November 8, 2012

Superman Earth One: Volume 2 (2012)

I applaud DC's experimentation with the Earth One range: complete reboots of their most popular characters, with adventures told in self-contained 128 page graphic novels. They're beautifully packaged, exceptionally well promoted and could potentially save the superhero comic from falling sales and rising prices. People aren't necessarily comfortable spending US$3.99 on a floppy, stapled-together comic book. They're generally a bit more comfortable spending US$19.99 on something durable that they can put on their shelf with all of their other books.

I haven't read the original Superman Earth One, which was the initial volume in this series. I did read Geoff John's Batman Earth One and liked it a lot - albeit with a few reservations. Since my local comic shop didn't have their weekly shipment in last night (damn you, Australian customs), I spontaneously decided to pick up the all-new Superman Earth One: Volume Two.

It's written by J. Michael Straczynski, which is possibly a good thing. JMS shows all the signs of being a decent comic book writer, with the one drawback of never seeming to finish a run that he starts (hello Superman, hello Wonder Woman...). At least with self-contained graphic novels you know he's finished the story before you start reading. This volume picks up with Superman as an unknown presence in Metropolis, while he tries to work out his place in the world and what boundaries he should cross in pursuit of justice.

Shane Davis provides some fairly stellar art here. Like Gary Frank over in Batman Earth One, he's got the freedom and the time to create something really special, and it gives the book enormous visual impact. Both artists have gone for semi-realistic depictions of the characters, lending the Earth One franchise a look somewhere between the usual DC Universe and a movie adaptation. It's a look I really enjoy.

The good points: through a fresh start and a more realistic take, JMS is able to tackle some of the more intriguing possibilities of Superman that the comic book generally avoids. What are the legalities of Superman crossing international borders? What right does he have to interfere with a particular country's problems? This is explored in quite a stark, murderous fashion that wouldn't fit at all with the Superman of the DCU, but does work here: this is a different Superman for a different purpose. Also well handled is the Parasite, this volume's primary villain. Davis gives the character a wonderfully creepy design, and he presents a genuine challenge to a cocky young Superman still coming to grips with his powers.

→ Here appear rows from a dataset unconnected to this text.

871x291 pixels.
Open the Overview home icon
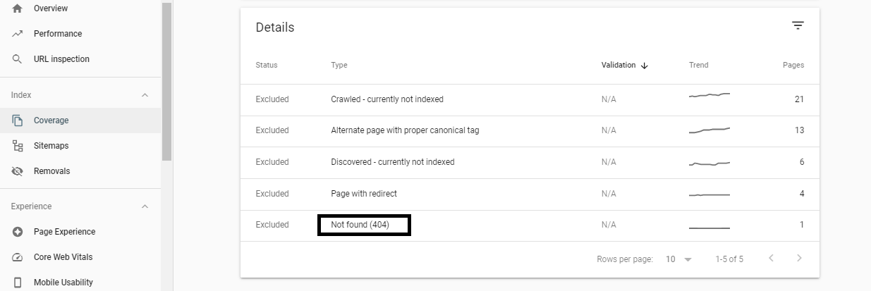click(x=18, y=8)
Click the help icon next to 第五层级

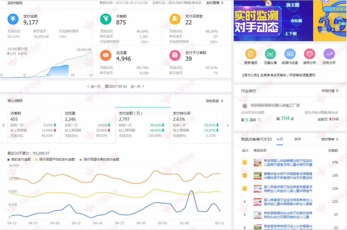tap(259, 120)

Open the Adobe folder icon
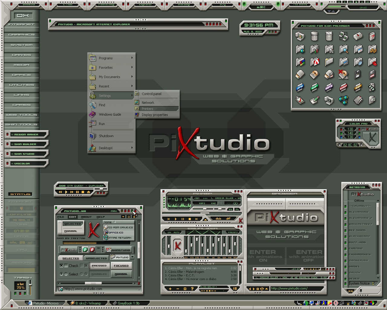[314, 62]
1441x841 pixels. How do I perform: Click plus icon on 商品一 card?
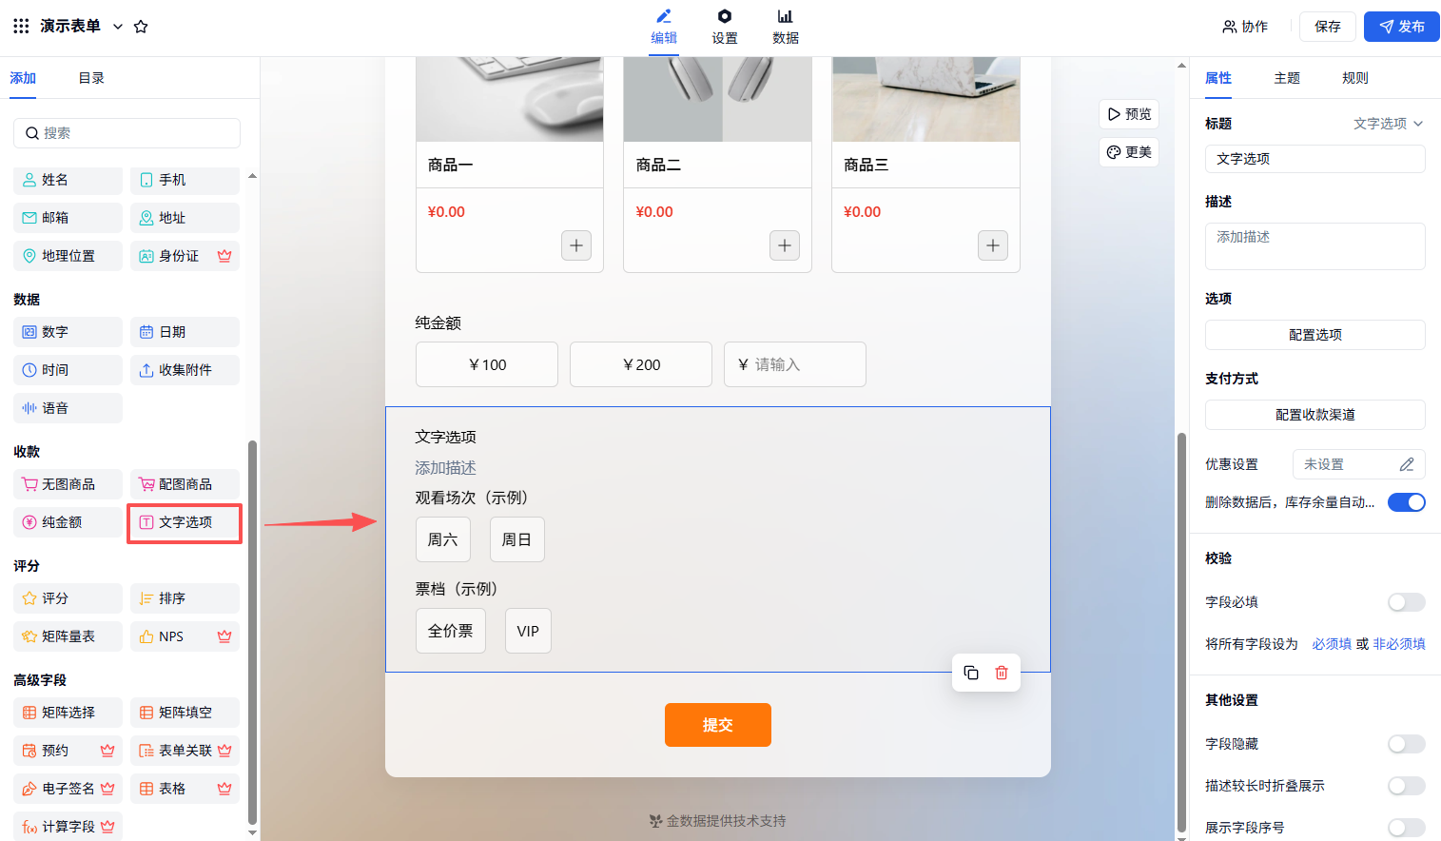tap(576, 245)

I'm less happy with the book's subplot, in which an awkward Clark Kent is pursued by an amorous red-headed neighbour, who serves him dinner while wearing lingerie and sings Rocky Horror Picture Show lyrics about being touched. She later confesses that she's also a prostitute, and Superman has to rescue her from an overly violent client - since all sex workers are apparently constant targets for violence. The entire sequence feels objectified and ugly, and brings the overall appeal of the book right down. To be honest I'm still trying to unpack it in my head. I have a lot of issues with this part of the book, and I'm still trying to decide which ones are justified and which ones are not. We also get a flashback to a "birds and the bees" conversation between Clark and Jonathan Kent, where JMS gives Kent Larry Niven's famous "man of steel, woman of kleenex" line as if it's an original idea.

Superman Earth One: Volume 2 (not exactly the most sales-friendly title ever) is an annoying combination of good and bad elements. It makes for an itchy read. I love the format, and hope we start to see some more DC heroes get the Earth One treatment (Wonder Woman?). I'd like to see some more consistent writing, however: based on two of the three books so far they're not quite there yet.

2 comments:

  1. Re: "hello superman hello wonder woman" you may not realize this but it was DC's decision to move JMS off the monthly titles to get a jump on SE1v2 when it surprisingly hit the NY TImes list. This was said publicly at the time.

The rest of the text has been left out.